** THE DATA follows **
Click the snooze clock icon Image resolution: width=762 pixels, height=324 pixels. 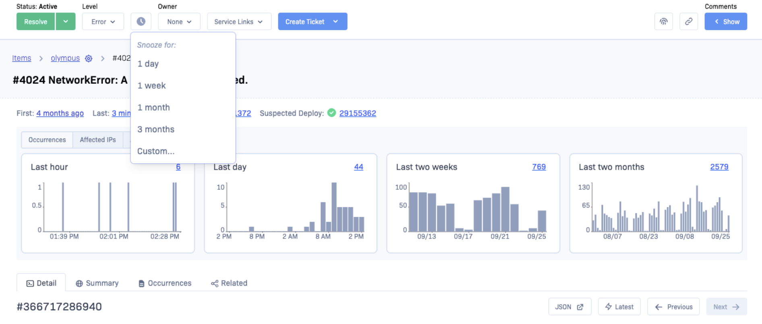pyautogui.click(x=141, y=22)
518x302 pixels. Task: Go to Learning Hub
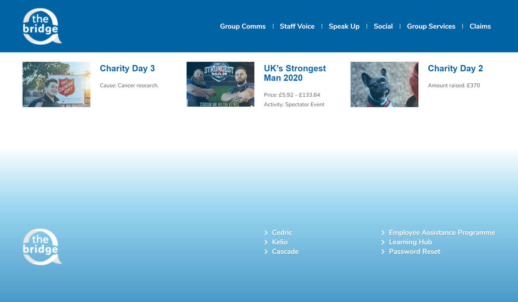pyautogui.click(x=410, y=242)
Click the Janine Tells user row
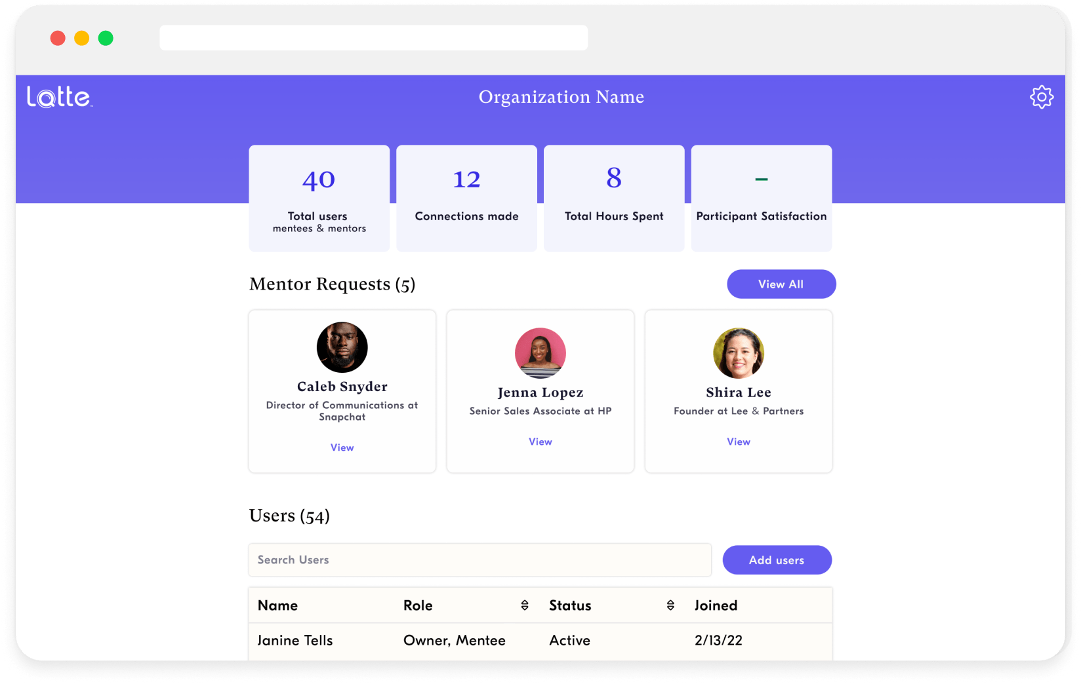Viewport: 1081px width, 684px height. [540, 641]
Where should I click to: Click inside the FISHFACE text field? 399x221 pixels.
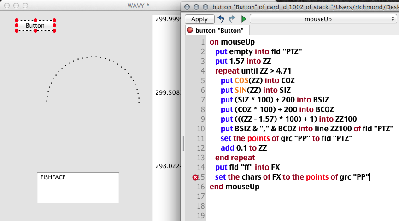tap(78, 189)
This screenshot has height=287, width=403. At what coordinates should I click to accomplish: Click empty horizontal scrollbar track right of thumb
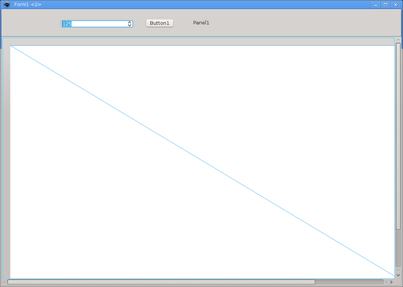click(348, 282)
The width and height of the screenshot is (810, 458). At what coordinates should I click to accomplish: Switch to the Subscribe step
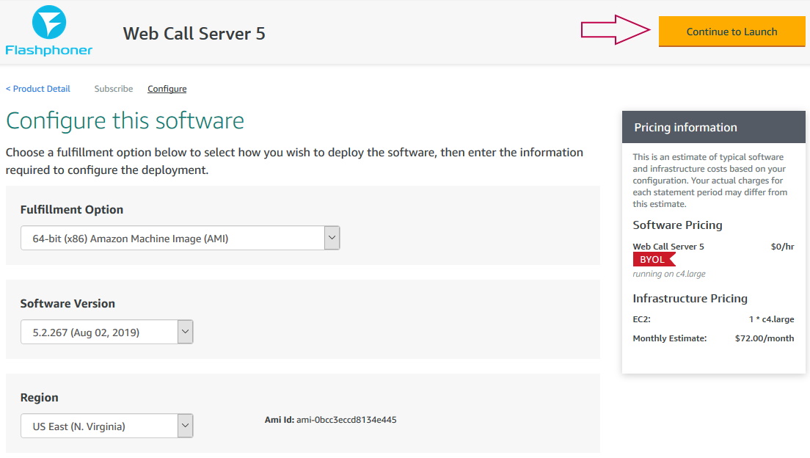(x=114, y=89)
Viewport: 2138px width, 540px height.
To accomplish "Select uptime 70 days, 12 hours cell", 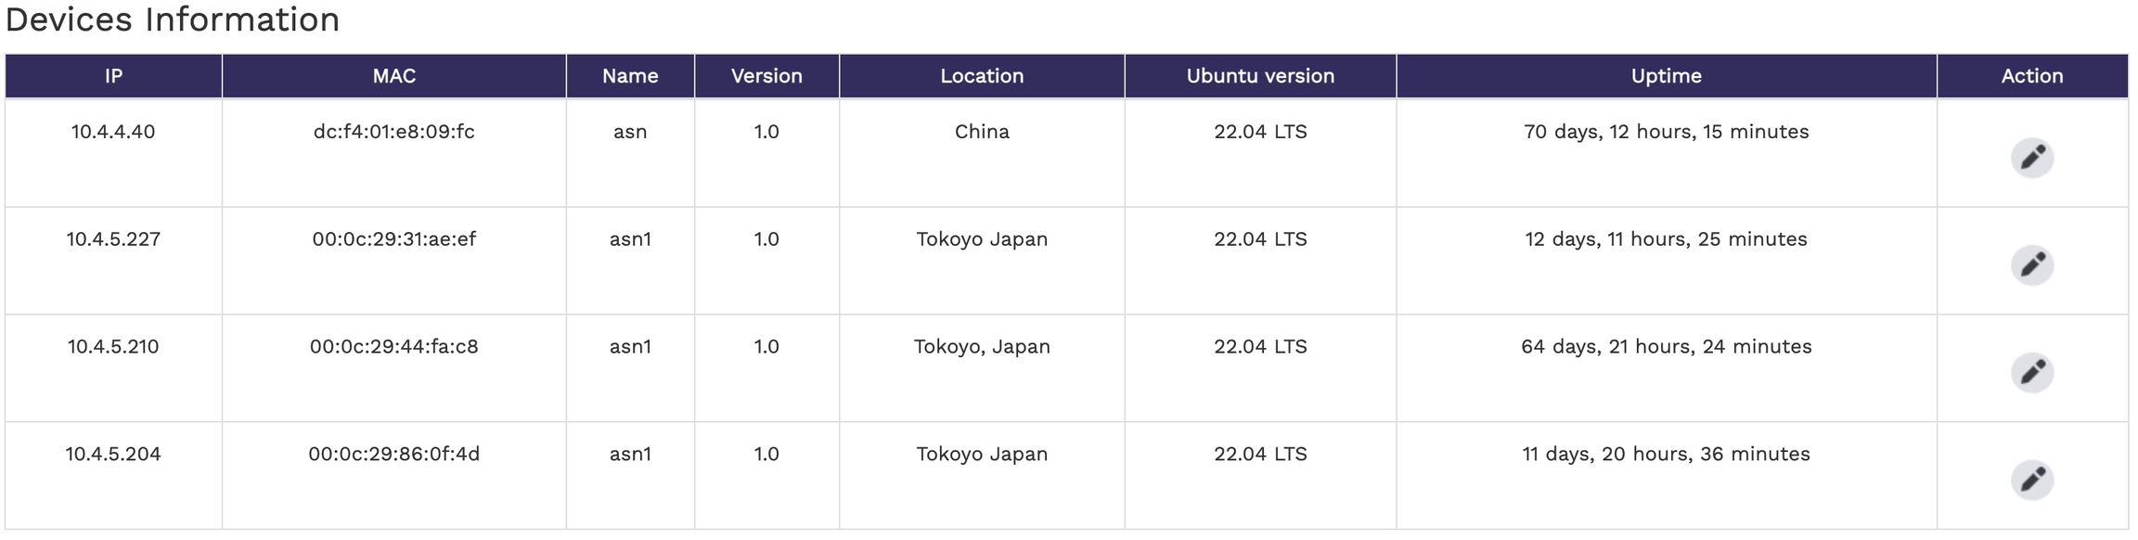I will (1666, 132).
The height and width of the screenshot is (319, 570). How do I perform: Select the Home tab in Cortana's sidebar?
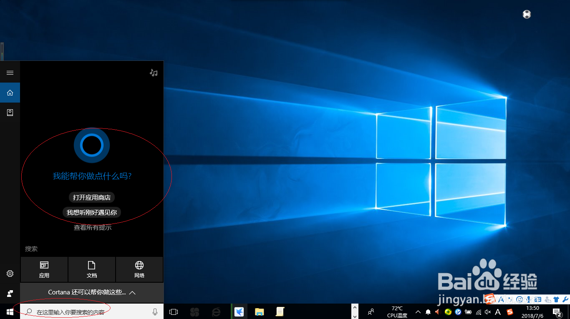point(10,93)
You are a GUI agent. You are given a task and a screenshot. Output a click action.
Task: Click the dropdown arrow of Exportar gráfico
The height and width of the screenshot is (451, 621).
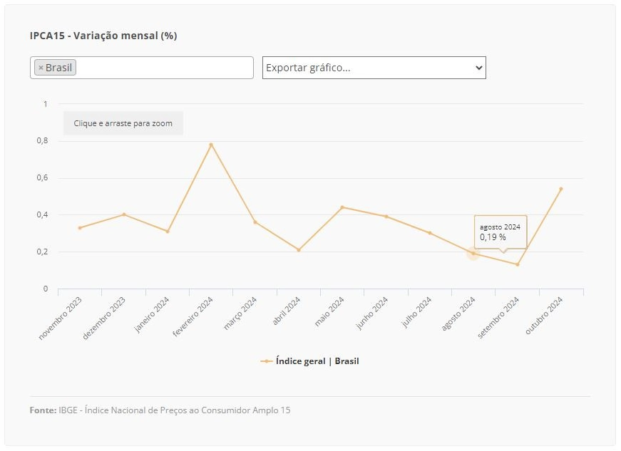[478, 68]
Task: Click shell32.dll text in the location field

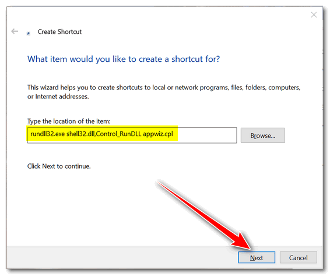Action: click(80, 134)
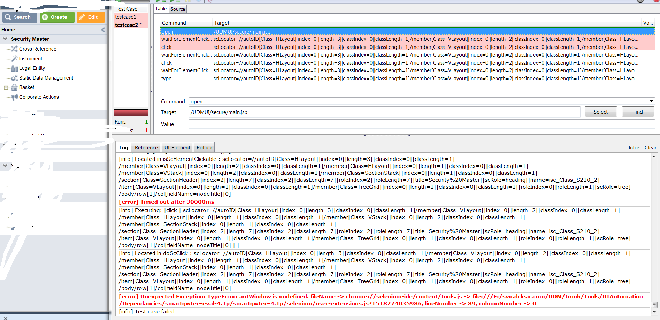Click the Value input field

pos(421,124)
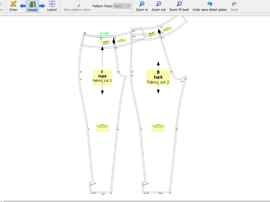270x202 pixels.
Task: Open the Layout mode
Action: coord(52,6)
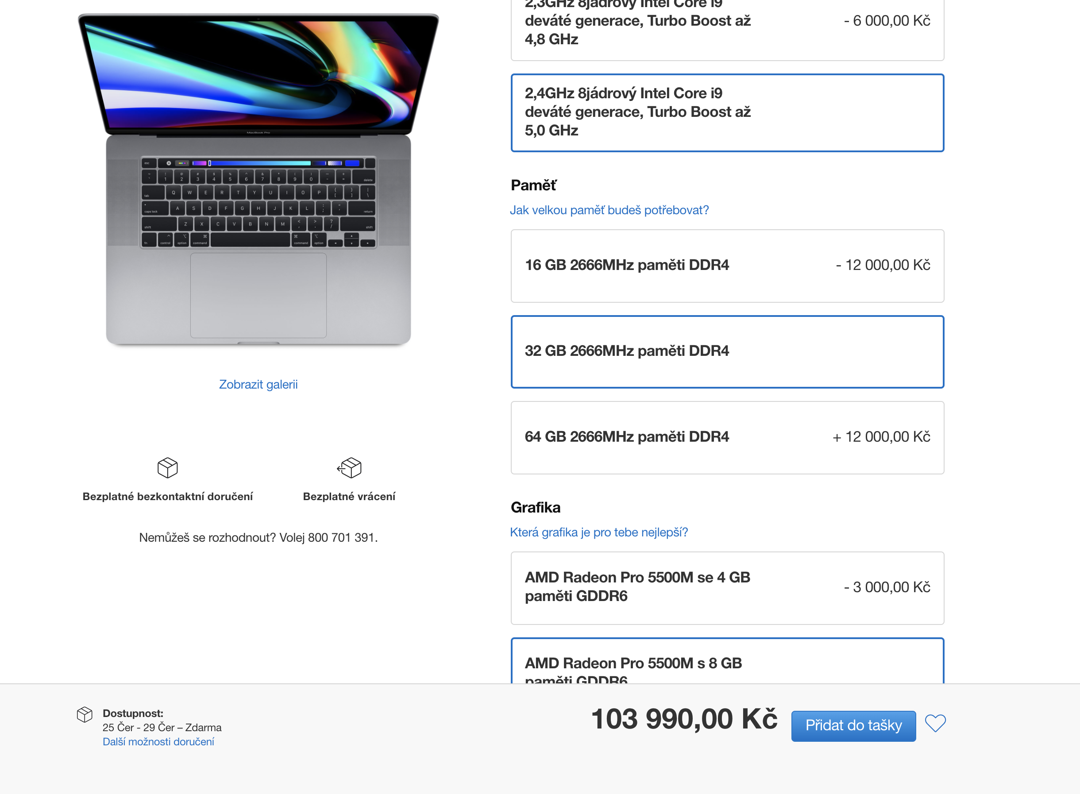Image resolution: width=1080 pixels, height=794 pixels.
Task: Click the free contactless delivery box icon
Action: [x=168, y=467]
** End of THE DATA **
All lines from the one bearing "You are a GUI" through the last line of the records, and only those, should be duplicated exactly; no picture belongs in the copy.

You are a GUI agent. You are given a task and a screenshot. Output a click action.
Task: Click the dropdown arrow of Exportar gráfico
The height and width of the screenshot is (451, 621).
[478, 68]
Task: Click shell32.dll text in the location field

Action: click(80, 134)
Click the Value input field

pos(421,124)
270x202 pixels.
Task: Open the Layout mode
Action: coord(52,6)
Image resolution: width=1080 pixels, height=794 pixels.
Task: Click the free contactless delivery box icon
Action: [x=168, y=467]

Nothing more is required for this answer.